Le président de l’Assemblée nationale, Vital Kamerhe, est intervenu auprès de la Cour constitutionnelle pour rappeler les dispositions relatives à l’immunité parlementaire dans le dossier judiciaire concernant l’ancien Premier ministre Augustin Matata Ponyo. Cette démarche intervient alors que le parquet a requis 20 ans de prison contre l’ex-chef du gouvernement dans l’affaire du parc agro-industriel de Bukangalonzo.
Dans une correspondance adressée au président de la Cour constitutionnelle, Dieudonné Kamuleta, Vital Kamerhe a invoqué l’article 107 de la Constitution qui encadre strictement les poursuites contre un parlementaire en exercice. Le texte fondamental prévoit notamment qu’aucun membre du Parlement ne peut être poursuivi ou arrêté sans l’autorisation préalable de l’Assemblée nationale, sauf en cas de flagrant délit.
« L’honorable Matata Ponyo est poursuivi et jugé sans que ses immunités n’aient été préalablement levées », a souligné le président de la chambre basse du Parlement. Tout en réaffirmant son attachement à la lutte contre l’impunité, Kamerhe a insisté sur le respect de ce « verrou constitutionnel » garantissant l’inviolabilité des représentants du peuple.
Cette prise de position intervient à quelques jours du verdict attendu le 14 mai dans le dossier Bukangalonzo, où Matata Ponyo est accusé d’avoir détourné près de 200 millions de dollars destinés à un projet agricole durant son mandat de Premier ministre (2012-2016). La défense de l’ancien chef du gouvernement a déjà contesté la légitimité de la cour chargée de ce dossier.
L’intervention de Vital Kamerhe suscite des réactions contrastées dans la classe politique et l’opinion publique. Certains y voient une nécessaire défense des principes constitutionnels, tandis que d’autres dénoncent une tentative de protection des « intouchables » du système. Le dossier Matata Ponyo fait écho au scandale des « 100 jours » impliquant Kamerhe lui-même, les deux affaires ayant selon les estimations fait perdre plus de 400 millions de dollars à l’État congolais.
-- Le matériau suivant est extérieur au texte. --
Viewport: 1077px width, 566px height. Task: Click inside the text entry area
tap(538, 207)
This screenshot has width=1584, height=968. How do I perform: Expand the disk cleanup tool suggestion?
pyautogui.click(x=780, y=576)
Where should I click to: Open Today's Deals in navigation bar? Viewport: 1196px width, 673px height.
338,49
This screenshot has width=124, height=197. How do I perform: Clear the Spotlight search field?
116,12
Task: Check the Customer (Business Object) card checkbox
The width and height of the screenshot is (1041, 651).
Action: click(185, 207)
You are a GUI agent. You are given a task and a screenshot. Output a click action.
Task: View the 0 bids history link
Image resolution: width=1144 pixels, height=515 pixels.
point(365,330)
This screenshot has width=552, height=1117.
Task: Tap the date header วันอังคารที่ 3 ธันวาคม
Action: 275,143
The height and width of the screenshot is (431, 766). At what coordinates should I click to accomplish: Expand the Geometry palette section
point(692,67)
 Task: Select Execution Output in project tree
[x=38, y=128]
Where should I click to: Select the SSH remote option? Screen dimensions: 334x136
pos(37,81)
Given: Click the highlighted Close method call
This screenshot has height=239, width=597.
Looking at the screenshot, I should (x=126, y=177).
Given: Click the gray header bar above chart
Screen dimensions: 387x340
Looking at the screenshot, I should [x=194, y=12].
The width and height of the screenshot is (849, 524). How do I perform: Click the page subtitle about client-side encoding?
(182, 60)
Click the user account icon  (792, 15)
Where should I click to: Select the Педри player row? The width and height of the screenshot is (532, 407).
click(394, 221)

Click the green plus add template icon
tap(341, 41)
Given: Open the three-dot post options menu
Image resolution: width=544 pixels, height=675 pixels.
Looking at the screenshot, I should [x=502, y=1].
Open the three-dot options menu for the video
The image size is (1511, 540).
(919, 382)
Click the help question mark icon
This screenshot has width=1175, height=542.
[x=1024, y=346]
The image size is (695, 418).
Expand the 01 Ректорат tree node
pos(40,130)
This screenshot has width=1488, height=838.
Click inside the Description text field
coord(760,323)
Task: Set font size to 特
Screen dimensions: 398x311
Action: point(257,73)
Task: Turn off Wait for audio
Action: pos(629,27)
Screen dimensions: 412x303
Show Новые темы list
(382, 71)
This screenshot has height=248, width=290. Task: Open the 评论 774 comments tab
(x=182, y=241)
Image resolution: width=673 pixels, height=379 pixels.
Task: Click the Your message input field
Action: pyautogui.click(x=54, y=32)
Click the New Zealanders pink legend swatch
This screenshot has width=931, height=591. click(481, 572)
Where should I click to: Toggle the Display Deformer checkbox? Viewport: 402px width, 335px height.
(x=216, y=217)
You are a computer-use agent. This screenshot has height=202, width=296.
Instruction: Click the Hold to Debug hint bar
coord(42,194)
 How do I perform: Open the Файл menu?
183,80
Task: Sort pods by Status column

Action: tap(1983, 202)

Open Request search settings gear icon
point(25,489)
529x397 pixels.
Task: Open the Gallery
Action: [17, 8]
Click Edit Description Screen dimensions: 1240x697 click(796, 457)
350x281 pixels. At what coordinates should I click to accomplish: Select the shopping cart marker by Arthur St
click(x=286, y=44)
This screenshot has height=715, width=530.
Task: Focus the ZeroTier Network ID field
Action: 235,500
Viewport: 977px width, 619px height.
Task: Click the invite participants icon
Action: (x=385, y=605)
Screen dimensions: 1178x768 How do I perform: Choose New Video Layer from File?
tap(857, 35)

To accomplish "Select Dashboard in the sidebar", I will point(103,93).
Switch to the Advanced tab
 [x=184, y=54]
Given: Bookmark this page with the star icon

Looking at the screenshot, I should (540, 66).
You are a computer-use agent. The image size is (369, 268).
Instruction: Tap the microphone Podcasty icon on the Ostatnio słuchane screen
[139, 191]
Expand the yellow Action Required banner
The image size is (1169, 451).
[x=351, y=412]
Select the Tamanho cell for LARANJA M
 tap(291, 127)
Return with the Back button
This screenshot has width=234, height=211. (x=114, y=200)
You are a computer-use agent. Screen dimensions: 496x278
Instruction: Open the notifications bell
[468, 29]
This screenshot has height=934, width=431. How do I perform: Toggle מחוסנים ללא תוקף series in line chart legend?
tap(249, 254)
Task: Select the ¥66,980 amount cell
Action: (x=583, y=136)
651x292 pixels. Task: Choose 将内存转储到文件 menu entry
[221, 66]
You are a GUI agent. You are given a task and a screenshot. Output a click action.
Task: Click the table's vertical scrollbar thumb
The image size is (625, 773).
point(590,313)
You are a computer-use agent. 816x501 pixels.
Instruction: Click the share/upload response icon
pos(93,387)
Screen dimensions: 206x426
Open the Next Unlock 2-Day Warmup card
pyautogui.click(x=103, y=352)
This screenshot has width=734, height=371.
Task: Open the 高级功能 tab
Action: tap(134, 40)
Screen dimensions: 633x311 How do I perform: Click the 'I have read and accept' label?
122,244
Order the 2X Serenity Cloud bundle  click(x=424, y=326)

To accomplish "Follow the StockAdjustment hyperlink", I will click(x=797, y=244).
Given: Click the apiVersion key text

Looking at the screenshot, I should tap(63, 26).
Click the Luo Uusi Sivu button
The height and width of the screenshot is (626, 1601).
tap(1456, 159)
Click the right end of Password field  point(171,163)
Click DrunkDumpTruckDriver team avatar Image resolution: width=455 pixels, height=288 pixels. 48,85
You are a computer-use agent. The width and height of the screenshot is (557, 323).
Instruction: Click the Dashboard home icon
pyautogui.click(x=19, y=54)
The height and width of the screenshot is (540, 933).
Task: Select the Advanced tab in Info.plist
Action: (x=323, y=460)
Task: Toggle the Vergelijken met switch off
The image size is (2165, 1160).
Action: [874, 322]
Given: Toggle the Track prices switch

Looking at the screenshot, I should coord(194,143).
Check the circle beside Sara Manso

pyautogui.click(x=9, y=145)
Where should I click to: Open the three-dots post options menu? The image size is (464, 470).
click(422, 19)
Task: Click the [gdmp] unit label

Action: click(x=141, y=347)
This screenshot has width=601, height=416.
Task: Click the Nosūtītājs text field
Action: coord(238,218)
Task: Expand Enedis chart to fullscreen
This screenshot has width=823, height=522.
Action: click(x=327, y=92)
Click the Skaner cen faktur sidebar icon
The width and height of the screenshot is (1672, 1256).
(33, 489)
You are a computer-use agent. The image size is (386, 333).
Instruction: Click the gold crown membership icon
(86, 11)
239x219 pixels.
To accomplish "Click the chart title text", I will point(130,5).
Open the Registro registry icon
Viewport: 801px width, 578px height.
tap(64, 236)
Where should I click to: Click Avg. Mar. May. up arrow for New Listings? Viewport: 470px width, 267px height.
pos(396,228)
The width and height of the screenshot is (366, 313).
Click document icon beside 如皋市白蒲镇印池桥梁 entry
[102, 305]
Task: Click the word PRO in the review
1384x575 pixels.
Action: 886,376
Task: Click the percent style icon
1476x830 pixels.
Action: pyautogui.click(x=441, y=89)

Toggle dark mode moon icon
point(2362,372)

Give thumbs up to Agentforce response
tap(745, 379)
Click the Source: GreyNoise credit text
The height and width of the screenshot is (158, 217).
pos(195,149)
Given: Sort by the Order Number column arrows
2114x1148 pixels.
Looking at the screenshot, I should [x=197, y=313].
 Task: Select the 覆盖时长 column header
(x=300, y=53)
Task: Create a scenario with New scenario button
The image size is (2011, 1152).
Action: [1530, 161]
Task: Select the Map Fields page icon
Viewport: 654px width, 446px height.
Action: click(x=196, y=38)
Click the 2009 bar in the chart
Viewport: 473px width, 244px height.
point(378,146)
La balle est désormais dans le camp de la Cour constitutionnelle, qui doit se prononcer sur cette requête tout en préservant l’indépendance de la justice. Ce dossier sensible met en lumière les tensions persistantes entre les principes d’immunité parlementaire et les impératifs de lutte contre la corruption au plus haut niveau de l’État.